PROBLEM →
Print, in exact form, the lines below from the one containing "This screenshot has height=758, width=930." through the one containing "Task: Open the quoted poster name feuerk", and omit all others.

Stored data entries
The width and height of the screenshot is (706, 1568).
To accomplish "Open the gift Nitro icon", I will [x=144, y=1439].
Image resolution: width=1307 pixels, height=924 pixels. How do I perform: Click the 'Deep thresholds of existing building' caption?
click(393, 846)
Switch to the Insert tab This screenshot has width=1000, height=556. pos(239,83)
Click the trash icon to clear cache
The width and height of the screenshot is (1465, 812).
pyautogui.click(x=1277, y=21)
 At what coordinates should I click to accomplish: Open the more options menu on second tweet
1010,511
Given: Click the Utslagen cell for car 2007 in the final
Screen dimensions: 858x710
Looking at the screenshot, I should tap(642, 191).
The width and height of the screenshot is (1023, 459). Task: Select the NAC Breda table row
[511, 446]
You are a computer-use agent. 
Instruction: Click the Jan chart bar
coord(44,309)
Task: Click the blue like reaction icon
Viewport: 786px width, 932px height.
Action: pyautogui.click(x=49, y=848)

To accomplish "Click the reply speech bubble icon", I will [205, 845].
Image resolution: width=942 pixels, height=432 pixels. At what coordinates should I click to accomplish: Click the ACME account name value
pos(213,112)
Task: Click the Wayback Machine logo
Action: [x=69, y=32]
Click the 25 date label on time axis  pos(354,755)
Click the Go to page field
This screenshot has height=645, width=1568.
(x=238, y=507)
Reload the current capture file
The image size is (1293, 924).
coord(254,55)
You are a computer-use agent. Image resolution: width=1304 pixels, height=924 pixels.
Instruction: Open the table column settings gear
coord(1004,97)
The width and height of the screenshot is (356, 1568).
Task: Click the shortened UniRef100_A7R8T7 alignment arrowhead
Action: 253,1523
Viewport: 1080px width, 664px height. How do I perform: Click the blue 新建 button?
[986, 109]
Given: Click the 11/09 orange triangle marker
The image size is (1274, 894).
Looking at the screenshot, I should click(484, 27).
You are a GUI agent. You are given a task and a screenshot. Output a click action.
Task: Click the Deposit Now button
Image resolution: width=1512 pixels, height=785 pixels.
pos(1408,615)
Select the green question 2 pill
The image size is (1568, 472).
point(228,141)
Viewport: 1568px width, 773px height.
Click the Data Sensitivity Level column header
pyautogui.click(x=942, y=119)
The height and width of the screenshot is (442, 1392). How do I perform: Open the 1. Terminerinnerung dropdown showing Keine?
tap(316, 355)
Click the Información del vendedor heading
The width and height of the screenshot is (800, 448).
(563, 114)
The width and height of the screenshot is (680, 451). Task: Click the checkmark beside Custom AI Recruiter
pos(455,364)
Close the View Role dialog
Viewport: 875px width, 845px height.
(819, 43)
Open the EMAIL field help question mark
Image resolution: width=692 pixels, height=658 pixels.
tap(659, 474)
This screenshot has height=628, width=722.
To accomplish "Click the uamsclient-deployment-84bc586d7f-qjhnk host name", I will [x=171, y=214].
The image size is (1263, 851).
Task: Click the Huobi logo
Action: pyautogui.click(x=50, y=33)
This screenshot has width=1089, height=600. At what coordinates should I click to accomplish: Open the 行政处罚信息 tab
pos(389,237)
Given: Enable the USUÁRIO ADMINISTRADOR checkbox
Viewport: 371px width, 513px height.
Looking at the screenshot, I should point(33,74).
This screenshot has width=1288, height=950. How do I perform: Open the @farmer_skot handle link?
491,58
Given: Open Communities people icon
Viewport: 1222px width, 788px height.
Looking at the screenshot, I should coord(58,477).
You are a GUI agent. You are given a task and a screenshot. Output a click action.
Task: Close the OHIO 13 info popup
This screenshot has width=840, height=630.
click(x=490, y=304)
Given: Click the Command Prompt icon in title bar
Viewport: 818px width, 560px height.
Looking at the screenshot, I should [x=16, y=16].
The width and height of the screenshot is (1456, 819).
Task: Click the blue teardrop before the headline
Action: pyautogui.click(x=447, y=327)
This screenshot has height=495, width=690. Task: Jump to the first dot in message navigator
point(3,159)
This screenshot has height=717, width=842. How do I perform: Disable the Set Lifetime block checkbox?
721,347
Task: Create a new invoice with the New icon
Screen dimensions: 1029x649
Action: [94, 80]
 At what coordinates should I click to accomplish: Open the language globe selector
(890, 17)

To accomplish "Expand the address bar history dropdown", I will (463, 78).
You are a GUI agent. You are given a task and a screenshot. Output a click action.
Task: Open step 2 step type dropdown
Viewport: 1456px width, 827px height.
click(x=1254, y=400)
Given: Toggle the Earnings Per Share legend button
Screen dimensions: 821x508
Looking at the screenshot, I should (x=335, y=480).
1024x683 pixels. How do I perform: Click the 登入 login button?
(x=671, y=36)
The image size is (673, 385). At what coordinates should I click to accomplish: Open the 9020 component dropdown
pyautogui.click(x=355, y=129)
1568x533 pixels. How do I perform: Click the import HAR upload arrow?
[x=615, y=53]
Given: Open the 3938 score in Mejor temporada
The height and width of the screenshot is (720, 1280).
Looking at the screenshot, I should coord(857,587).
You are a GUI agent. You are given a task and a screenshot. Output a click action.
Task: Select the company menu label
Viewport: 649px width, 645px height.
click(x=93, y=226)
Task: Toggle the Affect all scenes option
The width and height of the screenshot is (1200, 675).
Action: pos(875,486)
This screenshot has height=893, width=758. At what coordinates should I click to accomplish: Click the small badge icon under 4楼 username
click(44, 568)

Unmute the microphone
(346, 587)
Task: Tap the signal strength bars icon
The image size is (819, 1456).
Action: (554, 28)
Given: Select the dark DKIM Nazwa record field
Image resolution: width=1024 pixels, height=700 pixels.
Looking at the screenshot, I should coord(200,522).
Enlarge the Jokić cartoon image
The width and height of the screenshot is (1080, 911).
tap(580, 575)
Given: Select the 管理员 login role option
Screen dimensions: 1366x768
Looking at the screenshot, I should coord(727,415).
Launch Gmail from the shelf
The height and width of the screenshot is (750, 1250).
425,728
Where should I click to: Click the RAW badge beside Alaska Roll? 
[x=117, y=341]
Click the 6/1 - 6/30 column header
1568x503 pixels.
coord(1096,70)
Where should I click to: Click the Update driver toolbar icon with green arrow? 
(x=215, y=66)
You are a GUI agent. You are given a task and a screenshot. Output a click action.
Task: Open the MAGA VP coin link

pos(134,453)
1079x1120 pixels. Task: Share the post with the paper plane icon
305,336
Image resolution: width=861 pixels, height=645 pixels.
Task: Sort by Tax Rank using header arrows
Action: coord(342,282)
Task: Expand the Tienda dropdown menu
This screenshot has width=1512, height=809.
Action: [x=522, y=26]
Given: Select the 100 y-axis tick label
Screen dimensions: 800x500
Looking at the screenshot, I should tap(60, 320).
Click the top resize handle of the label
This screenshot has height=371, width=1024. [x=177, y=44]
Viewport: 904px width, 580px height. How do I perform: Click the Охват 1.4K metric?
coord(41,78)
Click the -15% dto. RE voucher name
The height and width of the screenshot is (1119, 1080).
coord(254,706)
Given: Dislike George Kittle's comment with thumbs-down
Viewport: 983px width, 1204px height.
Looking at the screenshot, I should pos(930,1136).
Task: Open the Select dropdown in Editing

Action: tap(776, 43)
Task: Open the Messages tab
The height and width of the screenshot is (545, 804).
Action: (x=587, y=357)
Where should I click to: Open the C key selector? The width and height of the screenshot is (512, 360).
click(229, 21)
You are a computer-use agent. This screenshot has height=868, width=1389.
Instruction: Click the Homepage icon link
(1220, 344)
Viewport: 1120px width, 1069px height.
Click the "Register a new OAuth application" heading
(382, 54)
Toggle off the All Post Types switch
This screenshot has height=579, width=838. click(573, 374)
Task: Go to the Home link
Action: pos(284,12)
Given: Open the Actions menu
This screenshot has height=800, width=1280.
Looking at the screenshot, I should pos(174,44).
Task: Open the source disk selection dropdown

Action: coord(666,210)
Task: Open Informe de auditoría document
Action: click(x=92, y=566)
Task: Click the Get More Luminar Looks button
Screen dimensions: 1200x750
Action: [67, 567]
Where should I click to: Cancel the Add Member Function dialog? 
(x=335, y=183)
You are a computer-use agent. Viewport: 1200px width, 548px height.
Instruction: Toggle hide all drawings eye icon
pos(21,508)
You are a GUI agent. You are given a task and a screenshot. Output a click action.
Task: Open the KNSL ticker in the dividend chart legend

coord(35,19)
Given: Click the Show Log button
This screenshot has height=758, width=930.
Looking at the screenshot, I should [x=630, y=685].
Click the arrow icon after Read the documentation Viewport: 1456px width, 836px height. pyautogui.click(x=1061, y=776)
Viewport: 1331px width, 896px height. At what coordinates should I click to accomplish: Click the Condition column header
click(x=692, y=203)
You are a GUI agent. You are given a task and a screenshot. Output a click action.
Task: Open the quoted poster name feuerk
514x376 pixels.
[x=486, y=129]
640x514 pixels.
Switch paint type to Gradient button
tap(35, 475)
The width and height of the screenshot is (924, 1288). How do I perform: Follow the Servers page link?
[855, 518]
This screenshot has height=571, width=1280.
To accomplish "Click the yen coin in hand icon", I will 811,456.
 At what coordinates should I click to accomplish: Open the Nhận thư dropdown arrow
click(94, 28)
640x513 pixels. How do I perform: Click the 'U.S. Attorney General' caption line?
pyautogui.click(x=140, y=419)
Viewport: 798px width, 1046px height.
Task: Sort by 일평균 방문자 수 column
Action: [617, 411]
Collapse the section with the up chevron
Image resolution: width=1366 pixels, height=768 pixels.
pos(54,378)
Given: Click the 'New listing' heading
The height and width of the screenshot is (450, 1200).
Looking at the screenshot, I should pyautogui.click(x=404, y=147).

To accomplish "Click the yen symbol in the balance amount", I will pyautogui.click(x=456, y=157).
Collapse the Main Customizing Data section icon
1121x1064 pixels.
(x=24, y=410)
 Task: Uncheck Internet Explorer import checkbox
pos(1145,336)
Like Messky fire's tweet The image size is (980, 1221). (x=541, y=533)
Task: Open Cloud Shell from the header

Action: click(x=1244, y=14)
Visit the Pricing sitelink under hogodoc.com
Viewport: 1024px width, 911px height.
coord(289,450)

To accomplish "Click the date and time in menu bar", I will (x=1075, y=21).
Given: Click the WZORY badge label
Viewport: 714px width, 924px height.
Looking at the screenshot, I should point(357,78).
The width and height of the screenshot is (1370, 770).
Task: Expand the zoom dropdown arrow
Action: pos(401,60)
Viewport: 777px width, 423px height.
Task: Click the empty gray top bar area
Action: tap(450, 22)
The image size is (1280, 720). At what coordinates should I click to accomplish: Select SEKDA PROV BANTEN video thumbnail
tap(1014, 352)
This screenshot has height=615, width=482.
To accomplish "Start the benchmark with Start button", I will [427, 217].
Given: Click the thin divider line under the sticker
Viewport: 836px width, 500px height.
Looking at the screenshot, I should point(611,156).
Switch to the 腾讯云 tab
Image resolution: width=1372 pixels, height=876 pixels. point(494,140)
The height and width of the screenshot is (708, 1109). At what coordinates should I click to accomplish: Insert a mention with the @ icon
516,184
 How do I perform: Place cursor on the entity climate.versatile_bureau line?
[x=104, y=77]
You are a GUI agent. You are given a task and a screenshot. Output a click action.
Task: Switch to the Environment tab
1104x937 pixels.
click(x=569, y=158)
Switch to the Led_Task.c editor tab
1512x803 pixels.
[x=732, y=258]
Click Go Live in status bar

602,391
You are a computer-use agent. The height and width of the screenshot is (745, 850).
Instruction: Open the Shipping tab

PROBLEM SOLUTION →
This screenshot has height=758, width=930.
Looking at the screenshot, I should [x=630, y=685].
Click the arrow icon after Read the documentation Viewport: 1456px width, 836px height. pyautogui.click(x=1061, y=776)
Viewport: 1331px width, 896px height. At what coordinates should I click to accomplish: Click the Condition column header
click(x=692, y=203)
You are a GUI agent. You are given a task and a screenshot. Output a click action.
Task: Open the quoted poster name feuerk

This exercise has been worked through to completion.